● **EXERCISE REQUIREMENTS**: Once you have read the records, write them out again exactly.

[[ PROVIDED ENTRIES, beginning ]]

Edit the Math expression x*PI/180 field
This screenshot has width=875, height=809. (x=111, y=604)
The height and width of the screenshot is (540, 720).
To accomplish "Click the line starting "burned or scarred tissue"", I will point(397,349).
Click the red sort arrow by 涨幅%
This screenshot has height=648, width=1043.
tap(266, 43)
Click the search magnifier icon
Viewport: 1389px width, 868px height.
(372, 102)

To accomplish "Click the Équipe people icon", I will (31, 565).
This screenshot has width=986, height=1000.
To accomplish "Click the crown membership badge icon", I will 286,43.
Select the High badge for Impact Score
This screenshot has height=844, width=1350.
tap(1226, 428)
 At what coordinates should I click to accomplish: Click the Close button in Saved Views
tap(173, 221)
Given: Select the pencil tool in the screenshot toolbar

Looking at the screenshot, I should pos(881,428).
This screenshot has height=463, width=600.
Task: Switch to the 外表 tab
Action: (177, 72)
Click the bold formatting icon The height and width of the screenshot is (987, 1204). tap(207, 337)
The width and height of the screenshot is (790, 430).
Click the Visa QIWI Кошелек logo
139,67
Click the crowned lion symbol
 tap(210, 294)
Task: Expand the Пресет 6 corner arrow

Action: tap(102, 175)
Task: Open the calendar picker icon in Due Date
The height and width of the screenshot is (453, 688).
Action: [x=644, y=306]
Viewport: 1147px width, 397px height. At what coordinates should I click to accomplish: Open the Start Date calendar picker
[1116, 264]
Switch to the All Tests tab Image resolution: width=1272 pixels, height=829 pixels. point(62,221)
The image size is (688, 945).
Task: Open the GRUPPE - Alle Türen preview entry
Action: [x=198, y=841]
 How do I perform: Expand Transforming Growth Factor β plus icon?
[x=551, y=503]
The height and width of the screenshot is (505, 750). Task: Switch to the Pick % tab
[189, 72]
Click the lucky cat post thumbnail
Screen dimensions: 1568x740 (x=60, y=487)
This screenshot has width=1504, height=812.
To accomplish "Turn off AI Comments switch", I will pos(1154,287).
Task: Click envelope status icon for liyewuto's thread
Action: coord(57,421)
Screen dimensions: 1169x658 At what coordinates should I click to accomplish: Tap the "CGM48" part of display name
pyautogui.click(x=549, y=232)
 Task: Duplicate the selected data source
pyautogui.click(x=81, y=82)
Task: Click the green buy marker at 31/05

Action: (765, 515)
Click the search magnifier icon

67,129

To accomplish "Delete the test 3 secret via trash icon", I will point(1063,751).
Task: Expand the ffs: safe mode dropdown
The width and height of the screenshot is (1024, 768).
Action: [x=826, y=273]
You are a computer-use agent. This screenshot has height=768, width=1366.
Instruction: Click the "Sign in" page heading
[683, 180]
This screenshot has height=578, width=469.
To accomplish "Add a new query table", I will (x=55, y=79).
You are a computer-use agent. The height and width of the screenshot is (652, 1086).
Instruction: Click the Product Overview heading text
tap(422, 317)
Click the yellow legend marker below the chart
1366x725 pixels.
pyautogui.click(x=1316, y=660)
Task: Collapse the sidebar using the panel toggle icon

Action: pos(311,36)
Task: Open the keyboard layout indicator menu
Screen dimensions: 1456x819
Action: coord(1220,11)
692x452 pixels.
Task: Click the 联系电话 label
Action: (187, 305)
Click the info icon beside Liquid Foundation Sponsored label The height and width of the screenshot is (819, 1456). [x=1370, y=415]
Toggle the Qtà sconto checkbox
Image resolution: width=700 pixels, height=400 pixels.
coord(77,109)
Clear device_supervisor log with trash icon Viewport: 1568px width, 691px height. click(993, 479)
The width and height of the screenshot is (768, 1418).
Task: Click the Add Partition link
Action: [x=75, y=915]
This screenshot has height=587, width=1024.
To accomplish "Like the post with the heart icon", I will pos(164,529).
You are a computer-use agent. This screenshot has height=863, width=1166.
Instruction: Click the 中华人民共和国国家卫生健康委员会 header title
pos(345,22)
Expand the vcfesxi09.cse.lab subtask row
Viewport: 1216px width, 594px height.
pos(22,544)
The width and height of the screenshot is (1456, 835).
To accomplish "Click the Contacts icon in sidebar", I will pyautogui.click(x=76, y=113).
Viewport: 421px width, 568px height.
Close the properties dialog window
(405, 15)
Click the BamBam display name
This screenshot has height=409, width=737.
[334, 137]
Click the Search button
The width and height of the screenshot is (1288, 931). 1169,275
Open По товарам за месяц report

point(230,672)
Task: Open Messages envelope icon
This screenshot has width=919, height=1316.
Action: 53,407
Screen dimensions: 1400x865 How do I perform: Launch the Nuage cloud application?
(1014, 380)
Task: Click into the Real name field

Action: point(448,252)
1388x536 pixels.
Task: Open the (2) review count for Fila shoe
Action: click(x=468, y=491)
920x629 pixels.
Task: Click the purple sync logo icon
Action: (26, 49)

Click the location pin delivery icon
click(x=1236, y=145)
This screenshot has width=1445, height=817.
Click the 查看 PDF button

[[ PROVIDED ENTRIES, end ]]

● **RESPONSE AREA**:
Edit the Math expression x*PI/180 field
This screenshot has width=875, height=809. (x=111, y=604)
The height and width of the screenshot is (540, 720).
To accomplish "Click the line starting "burned or scarred tissue"", I will point(397,349).
Click the red sort arrow by 涨幅%
This screenshot has height=648, width=1043.
tap(266, 43)
Click the search magnifier icon
Viewport: 1389px width, 868px height.
(372, 102)

To accomplish "Click the Équipe people icon", I will (31, 565).
This screenshot has width=986, height=1000.
To accomplish "Click the crown membership badge icon", I will 286,43.
Select the High badge for Impact Score
This screenshot has height=844, width=1350.
tap(1226, 428)
 At what coordinates should I click to accomplish: Click the Close button in Saved Views
tap(173, 221)
Given: Select the pencil tool in the screenshot toolbar

Looking at the screenshot, I should pos(881,428).
This screenshot has height=463, width=600.
Task: Switch to the 外表 tab
Action: (177, 72)
Click the bold formatting icon The height and width of the screenshot is (987, 1204). tap(207, 337)
The width and height of the screenshot is (790, 430).
Click the Visa QIWI Кошелек logo
139,67
Click the crowned lion symbol
 tap(210, 294)
Task: Expand the Пресет 6 corner arrow

Action: tap(102, 175)
Task: Open the calendar picker icon in Due Date
The height and width of the screenshot is (453, 688).
Action: [x=644, y=306]
Viewport: 1147px width, 397px height. At what coordinates should I click to accomplish: Open the Start Date calendar picker
[1116, 264]
Switch to the All Tests tab Image resolution: width=1272 pixels, height=829 pixels. point(62,221)
The image size is (688, 945).
Task: Open the GRUPPE - Alle Türen preview entry
Action: [x=198, y=841]
 How do I perform: Expand Transforming Growth Factor β plus icon?
[x=551, y=503]
The height and width of the screenshot is (505, 750). Task: Switch to the Pick % tab
[189, 72]
Click the lucky cat post thumbnail
Screen dimensions: 1568x740 (x=60, y=487)
This screenshot has width=1504, height=812.
To accomplish "Turn off AI Comments switch", I will pos(1154,287).
Task: Click envelope status icon for liyewuto's thread
Action: coord(57,421)
Screen dimensions: 1169x658 At what coordinates should I click to accomplish: Tap the "CGM48" part of display name
pyautogui.click(x=549, y=232)
 Task: Duplicate the selected data source
pyautogui.click(x=81, y=82)
Task: Click the green buy marker at 31/05

Action: (765, 515)
Click the search magnifier icon

67,129

To accomplish "Delete the test 3 secret via trash icon", I will point(1063,751).
Task: Expand the ffs: safe mode dropdown
The width and height of the screenshot is (1024, 768).
Action: [x=826, y=273]
You are a computer-use agent. This screenshot has height=768, width=1366.
Instruction: Click the "Sign in" page heading
[683, 180]
This screenshot has height=578, width=469.
To accomplish "Add a new query table", I will (x=55, y=79).
You are a computer-use agent. The height and width of the screenshot is (652, 1086).
Instruction: Click the Product Overview heading text
tap(422, 317)
Click the yellow legend marker below the chart
1366x725 pixels.
pyautogui.click(x=1316, y=660)
Task: Collapse the sidebar using the panel toggle icon

Action: pos(311,36)
Task: Open the keyboard layout indicator menu
Screen dimensions: 1456x819
Action: coord(1220,11)
692x452 pixels.
Task: Click the 联系电话 label
Action: (187, 305)
Click the info icon beside Liquid Foundation Sponsored label The height and width of the screenshot is (819, 1456). [x=1370, y=415]
Toggle the Qtà sconto checkbox
Image resolution: width=700 pixels, height=400 pixels.
coord(77,109)
Clear device_supervisor log with trash icon Viewport: 1568px width, 691px height. click(993, 479)
The width and height of the screenshot is (768, 1418).
Task: Click the Add Partition link
Action: [x=75, y=915]
This screenshot has height=587, width=1024.
To accomplish "Like the post with the heart icon", I will pos(164,529).
You are a computer-use agent. This screenshot has height=863, width=1166.
Instruction: Click the 中华人民共和国国家卫生健康委员会 header title
pos(345,22)
Expand the vcfesxi09.cse.lab subtask row
Viewport: 1216px width, 594px height.
pos(22,544)
The width and height of the screenshot is (1456, 835).
To accomplish "Click the Contacts icon in sidebar", I will pyautogui.click(x=76, y=113).
Viewport: 421px width, 568px height.
Close the properties dialog window
(405, 15)
Click the BamBam display name
This screenshot has height=409, width=737.
[334, 137]
Click the Search button
The width and height of the screenshot is (1288, 931). 1169,275
Open По товарам за месяц report

point(230,672)
Task: Open Messages envelope icon
This screenshot has width=919, height=1316.
Action: 53,407
Screen dimensions: 1400x865 How do I perform: Launch the Nuage cloud application?
(1014, 380)
Task: Click into the Real name field

Action: point(448,252)
1388x536 pixels.
Task: Open the (2) review count for Fila shoe
Action: click(x=468, y=491)
920x629 pixels.
Task: Click the purple sync logo icon
Action: (26, 49)

Click the location pin delivery icon
click(x=1236, y=145)
This screenshot has width=1445, height=817.
Click the 查看 PDF button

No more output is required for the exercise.